• **OBJECTIVE**:
Reproduce all of the data below line for line, changing nothing.

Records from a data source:
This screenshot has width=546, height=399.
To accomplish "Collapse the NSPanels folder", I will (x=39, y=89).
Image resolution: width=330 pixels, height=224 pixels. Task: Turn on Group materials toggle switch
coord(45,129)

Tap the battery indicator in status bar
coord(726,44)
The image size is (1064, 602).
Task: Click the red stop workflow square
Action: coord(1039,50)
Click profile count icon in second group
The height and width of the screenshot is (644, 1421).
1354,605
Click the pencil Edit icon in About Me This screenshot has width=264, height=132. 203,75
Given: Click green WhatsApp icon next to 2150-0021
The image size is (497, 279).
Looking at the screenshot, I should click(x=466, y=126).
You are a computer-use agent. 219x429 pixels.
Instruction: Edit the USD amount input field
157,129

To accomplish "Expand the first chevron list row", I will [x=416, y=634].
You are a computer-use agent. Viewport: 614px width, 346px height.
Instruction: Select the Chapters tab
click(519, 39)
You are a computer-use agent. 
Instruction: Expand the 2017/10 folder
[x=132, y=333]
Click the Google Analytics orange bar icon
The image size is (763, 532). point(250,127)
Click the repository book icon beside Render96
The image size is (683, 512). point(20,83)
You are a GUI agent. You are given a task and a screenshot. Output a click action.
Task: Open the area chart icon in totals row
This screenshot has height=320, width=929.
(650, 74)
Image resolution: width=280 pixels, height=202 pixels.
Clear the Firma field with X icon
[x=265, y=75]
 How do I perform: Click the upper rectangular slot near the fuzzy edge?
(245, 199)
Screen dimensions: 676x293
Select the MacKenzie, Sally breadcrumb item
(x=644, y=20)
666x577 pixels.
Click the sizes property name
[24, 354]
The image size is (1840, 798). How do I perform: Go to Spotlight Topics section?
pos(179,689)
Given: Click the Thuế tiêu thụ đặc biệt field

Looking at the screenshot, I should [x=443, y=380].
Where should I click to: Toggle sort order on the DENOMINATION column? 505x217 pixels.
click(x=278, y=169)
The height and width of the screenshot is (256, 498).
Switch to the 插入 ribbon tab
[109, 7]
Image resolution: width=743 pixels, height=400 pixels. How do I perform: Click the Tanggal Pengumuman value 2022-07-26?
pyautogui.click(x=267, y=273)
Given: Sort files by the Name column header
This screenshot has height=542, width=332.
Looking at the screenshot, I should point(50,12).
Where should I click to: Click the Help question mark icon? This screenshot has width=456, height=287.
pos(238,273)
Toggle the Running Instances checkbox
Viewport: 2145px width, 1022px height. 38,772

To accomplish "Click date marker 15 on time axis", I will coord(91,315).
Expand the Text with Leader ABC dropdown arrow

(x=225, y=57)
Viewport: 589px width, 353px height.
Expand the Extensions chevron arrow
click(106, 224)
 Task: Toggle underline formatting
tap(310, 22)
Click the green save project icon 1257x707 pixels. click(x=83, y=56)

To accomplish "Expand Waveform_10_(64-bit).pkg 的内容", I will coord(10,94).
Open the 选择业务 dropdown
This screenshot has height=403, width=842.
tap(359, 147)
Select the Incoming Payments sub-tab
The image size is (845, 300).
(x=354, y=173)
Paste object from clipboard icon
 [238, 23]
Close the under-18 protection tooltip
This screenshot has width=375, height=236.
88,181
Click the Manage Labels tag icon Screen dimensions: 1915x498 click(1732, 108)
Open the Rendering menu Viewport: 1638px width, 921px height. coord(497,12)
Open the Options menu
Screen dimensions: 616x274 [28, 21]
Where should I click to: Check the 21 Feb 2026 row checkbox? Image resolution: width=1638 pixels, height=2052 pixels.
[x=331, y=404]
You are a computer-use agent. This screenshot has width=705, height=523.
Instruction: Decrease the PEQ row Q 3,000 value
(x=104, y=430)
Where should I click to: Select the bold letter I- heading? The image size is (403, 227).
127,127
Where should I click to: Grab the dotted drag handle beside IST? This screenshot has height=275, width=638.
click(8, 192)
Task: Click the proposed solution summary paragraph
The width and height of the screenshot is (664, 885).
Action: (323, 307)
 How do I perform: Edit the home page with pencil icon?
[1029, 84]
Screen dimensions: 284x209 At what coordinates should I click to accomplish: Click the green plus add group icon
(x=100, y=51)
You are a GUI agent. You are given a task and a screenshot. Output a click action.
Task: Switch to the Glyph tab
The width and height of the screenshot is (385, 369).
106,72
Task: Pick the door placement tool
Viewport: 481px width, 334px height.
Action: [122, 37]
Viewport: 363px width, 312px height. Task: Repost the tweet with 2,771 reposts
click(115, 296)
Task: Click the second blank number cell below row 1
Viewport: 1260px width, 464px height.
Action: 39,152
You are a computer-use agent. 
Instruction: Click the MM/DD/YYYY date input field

• **EXERCISE ANSWER**:
This screenshot has width=546, height=399.
To accomplish "Collapse the NSPanels folder", I will (x=39, y=89).
Image resolution: width=330 pixels, height=224 pixels. Task: Turn on Group materials toggle switch
coord(45,129)

Tap the battery indicator in status bar
coord(726,44)
The image size is (1064, 602).
Task: Click the red stop workflow square
Action: coord(1039,50)
Click profile count icon in second group
The height and width of the screenshot is (644, 1421).
1354,605
Click the pencil Edit icon in About Me This screenshot has width=264, height=132. 203,75
Given: Click green WhatsApp icon next to 2150-0021
The image size is (497, 279).
Looking at the screenshot, I should click(x=466, y=126).
You are a computer-use agent. 219x429 pixels.
Instruction: Edit the USD amount input field
157,129

To accomplish "Expand the first chevron list row", I will [x=416, y=634].
You are a computer-use agent. Viewport: 614px width, 346px height.
Instruction: Select the Chapters tab
click(519, 39)
You are a computer-use agent. 
Instruction: Expand the 2017/10 folder
[x=132, y=333]
Click the Google Analytics orange bar icon
The image size is (763, 532). point(250,127)
Click the repository book icon beside Render96
The image size is (683, 512). point(20,83)
You are a GUI agent. You are given a task and a screenshot. Output a click action.
Task: Open the area chart icon in totals row
This screenshot has height=320, width=929.
(650, 74)
Image resolution: width=280 pixels, height=202 pixels.
Clear the Firma field with X icon
[x=265, y=75]
 How do I perform: Click the upper rectangular slot near the fuzzy edge?
(245, 199)
Screen dimensions: 676x293
Select the MacKenzie, Sally breadcrumb item
(x=644, y=20)
666x577 pixels.
Click the sizes property name
[24, 354]
The image size is (1840, 798). How do I perform: Go to Spotlight Topics section?
pos(179,689)
Given: Click the Thuế tiêu thụ đặc biệt field

Looking at the screenshot, I should [x=443, y=380].
Where should I click to: Toggle sort order on the DENOMINATION column? 505x217 pixels.
click(x=278, y=169)
The height and width of the screenshot is (256, 498).
Switch to the 插入 ribbon tab
[109, 7]
Image resolution: width=743 pixels, height=400 pixels. How do I perform: Click the Tanggal Pengumuman value 2022-07-26?
pyautogui.click(x=267, y=273)
Given: Sort files by the Name column header
This screenshot has height=542, width=332.
Looking at the screenshot, I should point(50,12).
Where should I click to: Click the Help question mark icon? This screenshot has width=456, height=287.
pos(238,273)
Toggle the Running Instances checkbox
Viewport: 2145px width, 1022px height. 38,772

To accomplish "Click date marker 15 on time axis", I will coord(91,315).
Expand the Text with Leader ABC dropdown arrow

(x=225, y=57)
Viewport: 589px width, 353px height.
Expand the Extensions chevron arrow
click(106, 224)
 Task: Toggle underline formatting
tap(310, 22)
Click the green save project icon 1257x707 pixels. click(x=83, y=56)

To accomplish "Expand Waveform_10_(64-bit).pkg 的内容", I will coord(10,94).
Open the 选择业务 dropdown
This screenshot has height=403, width=842.
tap(359, 147)
Select the Incoming Payments sub-tab
The image size is (845, 300).
(x=354, y=173)
Paste object from clipboard icon
 [238, 23]
Close the under-18 protection tooltip
This screenshot has width=375, height=236.
88,181
Click the Manage Labels tag icon Screen dimensions: 1915x498 click(1732, 108)
Open the Rendering menu Viewport: 1638px width, 921px height. coord(497,12)
Open the Options menu
Screen dimensions: 616x274 [28, 21]
Where should I click to: Check the 21 Feb 2026 row checkbox? Image resolution: width=1638 pixels, height=2052 pixels.
[x=331, y=404]
You are a computer-use agent. This screenshot has width=705, height=523.
Instruction: Decrease the PEQ row Q 3,000 value
(x=104, y=430)
Where should I click to: Select the bold letter I- heading? The image size is (403, 227).
127,127
Where should I click to: Grab the dotted drag handle beside IST? This screenshot has height=275, width=638.
click(8, 192)
Task: Click the proposed solution summary paragraph
The width and height of the screenshot is (664, 885).
Action: (323, 307)
 How do I perform: Edit the home page with pencil icon?
[1029, 84]
Screen dimensions: 284x209 At what coordinates should I click to accomplish: Click the green plus add group icon
(x=100, y=51)
You are a GUI agent. You are given a task and a screenshot. Output a click action.
Task: Switch to the Glyph tab
The width and height of the screenshot is (385, 369).
106,72
Task: Pick the door placement tool
Viewport: 481px width, 334px height.
Action: [122, 37]
Viewport: 363px width, 312px height. Task: Repost the tweet with 2,771 reposts
click(115, 296)
Task: Click the second blank number cell below row 1
Viewport: 1260px width, 464px height.
Action: 39,152
You are a computer-use agent. 
Instruction: Click the MM/DD/YYYY date input field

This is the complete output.